Even if the virus has not yet been defeated, the question now arises: How can we successfully exit the crisis measures? It cannot go on like this in the long run.
AWhen the Corona crisis broke out in the spring, political drive was opportune in every respect. That was true of infection protection, and it was especially true of helping companies and jobs to stabilize. With generous liquidity support and a courageous easing of access to short-time work benefits, the government not only had good factual arguments on its side. The resolutions were popular across party lines.
Now the politically more uncomfortable phase begins: How and when does an exit from the policy of emergency aid and crisis programs succeed – even if the virus has not yet been defeated?
As little as a return to the blanket shutdown of economic activity seems conceivable, social and economic policy cannot remain permanently in crisis mode. At least because of the consequences for the tax and contribution burden of citizens and businesses, this will not be popular in the long term. There has to be something other than a policy on credit.

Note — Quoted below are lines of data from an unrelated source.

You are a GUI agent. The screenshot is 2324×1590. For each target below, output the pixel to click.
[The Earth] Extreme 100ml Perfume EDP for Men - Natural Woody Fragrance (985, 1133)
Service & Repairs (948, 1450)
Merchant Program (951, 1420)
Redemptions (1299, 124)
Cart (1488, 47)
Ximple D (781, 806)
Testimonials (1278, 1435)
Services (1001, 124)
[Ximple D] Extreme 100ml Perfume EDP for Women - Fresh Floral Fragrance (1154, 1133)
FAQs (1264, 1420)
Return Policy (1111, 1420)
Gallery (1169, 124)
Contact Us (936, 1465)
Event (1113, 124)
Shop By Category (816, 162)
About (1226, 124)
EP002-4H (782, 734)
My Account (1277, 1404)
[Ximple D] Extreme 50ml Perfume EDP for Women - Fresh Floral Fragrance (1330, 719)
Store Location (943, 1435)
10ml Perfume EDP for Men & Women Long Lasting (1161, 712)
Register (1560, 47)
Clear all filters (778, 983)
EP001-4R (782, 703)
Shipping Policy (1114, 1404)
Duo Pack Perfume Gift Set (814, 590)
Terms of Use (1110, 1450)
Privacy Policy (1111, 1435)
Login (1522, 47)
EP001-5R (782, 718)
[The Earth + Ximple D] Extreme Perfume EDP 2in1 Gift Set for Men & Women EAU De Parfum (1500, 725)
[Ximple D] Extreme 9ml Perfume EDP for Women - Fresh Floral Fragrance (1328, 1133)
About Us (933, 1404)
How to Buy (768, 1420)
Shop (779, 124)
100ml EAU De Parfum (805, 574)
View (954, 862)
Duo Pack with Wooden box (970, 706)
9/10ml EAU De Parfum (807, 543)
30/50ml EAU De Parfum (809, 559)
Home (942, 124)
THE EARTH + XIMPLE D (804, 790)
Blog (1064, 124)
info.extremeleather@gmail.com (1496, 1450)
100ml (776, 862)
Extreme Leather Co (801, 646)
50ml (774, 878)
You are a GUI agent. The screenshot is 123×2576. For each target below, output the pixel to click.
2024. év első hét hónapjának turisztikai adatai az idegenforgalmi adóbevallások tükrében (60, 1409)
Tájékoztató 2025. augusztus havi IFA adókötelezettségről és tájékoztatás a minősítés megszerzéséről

The question of an exit plan for short-time work, which threatens to become a political drug, is now acute: Your special rules are currently limited to the end of the year, and the employment agency’s contribution fund, which is primarily responsible for short-time allowance, has been emptied. But the coalition feels compelled to extend the special rules – if possible so that the party-political risks of the approaching election campaign can be survived. With all the fiscal consequences.
Now revenge for the parties that they have allowed or promoted a discrediting of the Hartz IV basic security for years. It has always been available as a reliable aid tool – even for employees whose income has been reduced by an unintentional reduction in working hours. In the matter of fact, it would be well justified to refer the employees of ailing companies more strongly to the basic security – to a certain extent the short-time work allowance II – and to reduce the short-time work allowance to the normal level. But when it came to securing Hartz IV, the coalition parties lacked the energy.